[Start of Attachment]

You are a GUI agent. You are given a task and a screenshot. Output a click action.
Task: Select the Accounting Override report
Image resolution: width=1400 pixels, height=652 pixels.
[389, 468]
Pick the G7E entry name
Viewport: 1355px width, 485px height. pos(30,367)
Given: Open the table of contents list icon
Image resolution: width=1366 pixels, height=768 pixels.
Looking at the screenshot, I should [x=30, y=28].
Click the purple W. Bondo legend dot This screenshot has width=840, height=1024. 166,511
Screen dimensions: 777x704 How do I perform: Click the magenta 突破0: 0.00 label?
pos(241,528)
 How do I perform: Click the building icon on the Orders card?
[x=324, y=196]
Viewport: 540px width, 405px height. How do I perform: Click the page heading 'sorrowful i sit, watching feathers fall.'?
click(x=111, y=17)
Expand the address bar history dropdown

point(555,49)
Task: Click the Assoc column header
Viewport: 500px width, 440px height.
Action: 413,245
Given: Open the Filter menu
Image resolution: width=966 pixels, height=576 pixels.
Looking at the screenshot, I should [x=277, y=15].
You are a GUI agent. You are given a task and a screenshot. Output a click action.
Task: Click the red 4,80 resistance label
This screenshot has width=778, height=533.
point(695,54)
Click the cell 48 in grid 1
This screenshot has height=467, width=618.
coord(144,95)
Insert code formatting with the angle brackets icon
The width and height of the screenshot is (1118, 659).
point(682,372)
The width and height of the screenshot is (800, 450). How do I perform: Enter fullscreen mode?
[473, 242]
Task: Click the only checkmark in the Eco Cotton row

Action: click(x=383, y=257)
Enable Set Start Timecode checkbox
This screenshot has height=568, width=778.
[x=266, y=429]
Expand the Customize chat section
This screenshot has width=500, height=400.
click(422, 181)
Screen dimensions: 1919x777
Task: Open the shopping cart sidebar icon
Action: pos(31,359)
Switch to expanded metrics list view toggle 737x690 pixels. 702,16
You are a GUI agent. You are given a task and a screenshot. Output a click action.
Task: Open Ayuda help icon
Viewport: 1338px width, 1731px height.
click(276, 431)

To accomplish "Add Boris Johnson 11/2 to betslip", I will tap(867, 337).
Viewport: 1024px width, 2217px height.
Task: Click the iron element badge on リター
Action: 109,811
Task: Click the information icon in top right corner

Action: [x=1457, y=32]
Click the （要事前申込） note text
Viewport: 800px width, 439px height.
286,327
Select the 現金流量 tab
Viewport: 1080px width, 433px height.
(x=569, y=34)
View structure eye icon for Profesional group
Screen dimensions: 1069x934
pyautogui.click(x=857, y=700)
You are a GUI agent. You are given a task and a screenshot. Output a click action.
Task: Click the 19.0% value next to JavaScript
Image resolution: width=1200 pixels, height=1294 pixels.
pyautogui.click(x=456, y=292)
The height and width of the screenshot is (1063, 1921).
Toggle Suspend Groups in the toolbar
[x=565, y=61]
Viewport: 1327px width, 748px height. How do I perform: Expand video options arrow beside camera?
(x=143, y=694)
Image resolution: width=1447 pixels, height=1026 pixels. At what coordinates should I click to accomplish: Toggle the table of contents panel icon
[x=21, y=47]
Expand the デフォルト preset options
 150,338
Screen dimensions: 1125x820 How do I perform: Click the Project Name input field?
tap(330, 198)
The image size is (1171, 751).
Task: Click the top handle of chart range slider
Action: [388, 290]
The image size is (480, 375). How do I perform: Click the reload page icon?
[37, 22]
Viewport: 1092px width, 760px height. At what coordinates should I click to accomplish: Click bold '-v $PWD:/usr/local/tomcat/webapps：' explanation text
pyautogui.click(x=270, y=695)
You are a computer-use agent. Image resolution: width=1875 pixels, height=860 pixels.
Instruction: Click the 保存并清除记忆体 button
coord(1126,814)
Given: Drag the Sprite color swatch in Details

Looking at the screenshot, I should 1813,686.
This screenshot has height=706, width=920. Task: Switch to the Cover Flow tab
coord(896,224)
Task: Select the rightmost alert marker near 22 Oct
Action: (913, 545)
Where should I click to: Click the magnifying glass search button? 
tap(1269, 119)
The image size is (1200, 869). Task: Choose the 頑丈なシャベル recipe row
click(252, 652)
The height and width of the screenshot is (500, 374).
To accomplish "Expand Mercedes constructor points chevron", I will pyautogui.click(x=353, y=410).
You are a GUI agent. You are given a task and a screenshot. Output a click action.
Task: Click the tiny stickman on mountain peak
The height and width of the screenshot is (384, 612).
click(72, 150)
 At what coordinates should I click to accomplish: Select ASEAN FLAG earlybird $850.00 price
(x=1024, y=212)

[End of Attachment]

_Exercise prompt_
Lines that contain "list" are to be copied from the records above.

_Task output_
Given: Open the table of contents list icon
Switch to expanded metrics list view toggle 737x690 pixels. 702,16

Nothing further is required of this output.